78
Te beginnen met de door Edouard Dujardin voorafgegane James Joyce, zien wij dus als extreme tegenpool van de klassiek opgebouwde, logisch verantwoorde psychologische roman -, (mogelijk gemaakt door Flaubert's worsteling om buiten zijn personen te blijven) -, een nieuwe school opkomen. Daarin vertoont zich, door de overwoekering van de subjectieve persoonlijkheid van de schrijver, de realiteit volkomen stukgemaakt en geatomiseerd.
En dan breekt allengs steeds meer in de moderne roman de romantische houding door, die de geestesgesteldheid van de auteur onverhuld tot uitgangspunt neemt. Men zal haar vinden in het psychologisch relativisme, dat soms door terzijde's van de auteur tot de lezer aan de slechtste tijd van de conventionele negentiende eeuwse Romantiek herinnert. Maar zij heeft ook monumentaal werk voortgebracht als de machtige roman-fleuve van Marcel Proust, of ‘Les Faux-monnayeurs’ van Gide.

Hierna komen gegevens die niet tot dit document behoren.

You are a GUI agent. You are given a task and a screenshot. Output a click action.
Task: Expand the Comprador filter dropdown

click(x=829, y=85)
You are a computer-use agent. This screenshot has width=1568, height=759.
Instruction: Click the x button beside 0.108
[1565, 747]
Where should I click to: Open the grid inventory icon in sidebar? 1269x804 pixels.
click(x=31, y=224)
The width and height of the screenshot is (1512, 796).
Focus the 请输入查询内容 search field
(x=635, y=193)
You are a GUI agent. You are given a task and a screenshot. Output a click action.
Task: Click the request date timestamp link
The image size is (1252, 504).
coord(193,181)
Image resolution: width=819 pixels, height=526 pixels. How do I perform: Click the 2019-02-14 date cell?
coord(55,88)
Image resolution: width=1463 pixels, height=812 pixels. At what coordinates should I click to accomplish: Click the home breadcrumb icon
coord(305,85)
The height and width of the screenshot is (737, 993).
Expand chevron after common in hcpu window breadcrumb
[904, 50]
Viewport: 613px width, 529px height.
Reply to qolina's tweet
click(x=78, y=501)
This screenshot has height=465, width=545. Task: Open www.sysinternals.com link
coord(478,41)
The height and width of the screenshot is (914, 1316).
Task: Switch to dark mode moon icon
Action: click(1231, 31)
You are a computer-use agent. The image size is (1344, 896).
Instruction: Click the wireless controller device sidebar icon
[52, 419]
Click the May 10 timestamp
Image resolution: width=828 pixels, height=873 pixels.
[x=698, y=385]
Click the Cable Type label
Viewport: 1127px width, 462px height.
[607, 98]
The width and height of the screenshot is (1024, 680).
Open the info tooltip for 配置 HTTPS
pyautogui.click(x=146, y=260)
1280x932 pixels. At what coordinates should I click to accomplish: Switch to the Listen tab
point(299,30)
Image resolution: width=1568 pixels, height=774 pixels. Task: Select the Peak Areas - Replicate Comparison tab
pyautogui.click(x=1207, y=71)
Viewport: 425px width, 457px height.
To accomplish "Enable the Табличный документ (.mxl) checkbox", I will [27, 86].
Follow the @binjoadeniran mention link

Die modern romantische houding vindt men ook in de bestrijding van de werkelijkheid van tijd en ruimte door het simultaneïsme, dat op zijn beurt werd aangekondigd door het voorafgaande unanimisme van Jules Romains. In ‘Mort de quelqu'un’ van Romains (1923) ziet men de wisselwerking tussen individu en groep: de geschiedenis, - niet van mensen maar van een bepaald voorstellingsbeeld in een aantal mensen.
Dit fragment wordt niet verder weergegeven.